[Dataset entries]:
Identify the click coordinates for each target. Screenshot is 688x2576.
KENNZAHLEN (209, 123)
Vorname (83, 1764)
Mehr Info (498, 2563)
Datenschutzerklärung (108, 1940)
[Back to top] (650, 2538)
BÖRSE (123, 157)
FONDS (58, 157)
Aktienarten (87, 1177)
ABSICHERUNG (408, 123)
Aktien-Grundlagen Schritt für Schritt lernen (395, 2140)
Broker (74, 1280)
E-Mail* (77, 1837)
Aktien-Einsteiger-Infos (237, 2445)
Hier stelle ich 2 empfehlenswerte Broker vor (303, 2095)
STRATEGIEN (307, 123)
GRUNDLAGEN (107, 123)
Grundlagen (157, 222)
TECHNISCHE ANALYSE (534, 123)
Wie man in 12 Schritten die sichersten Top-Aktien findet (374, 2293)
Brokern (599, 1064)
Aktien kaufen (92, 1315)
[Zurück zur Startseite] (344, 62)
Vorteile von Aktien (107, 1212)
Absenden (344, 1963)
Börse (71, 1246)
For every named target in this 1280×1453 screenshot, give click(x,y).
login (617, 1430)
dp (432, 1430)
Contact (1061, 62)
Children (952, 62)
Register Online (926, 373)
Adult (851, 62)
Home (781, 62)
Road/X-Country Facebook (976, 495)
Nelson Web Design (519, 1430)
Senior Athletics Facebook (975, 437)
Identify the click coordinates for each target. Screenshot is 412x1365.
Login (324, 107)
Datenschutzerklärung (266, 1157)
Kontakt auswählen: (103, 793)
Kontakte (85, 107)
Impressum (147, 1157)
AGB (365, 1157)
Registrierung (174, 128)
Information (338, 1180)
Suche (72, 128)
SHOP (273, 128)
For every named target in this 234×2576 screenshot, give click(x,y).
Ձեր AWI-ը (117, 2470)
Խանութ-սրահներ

[EXERCISE OBJECTIVE]: Note each line of the entries that has "every" in it, and copy those lines.

[EXERCISE ANSWER]:
For every named target in this 1280×1453 screenshot, give click(x,y).
For every named target in this 234×2576 screenshot, give click(x,y).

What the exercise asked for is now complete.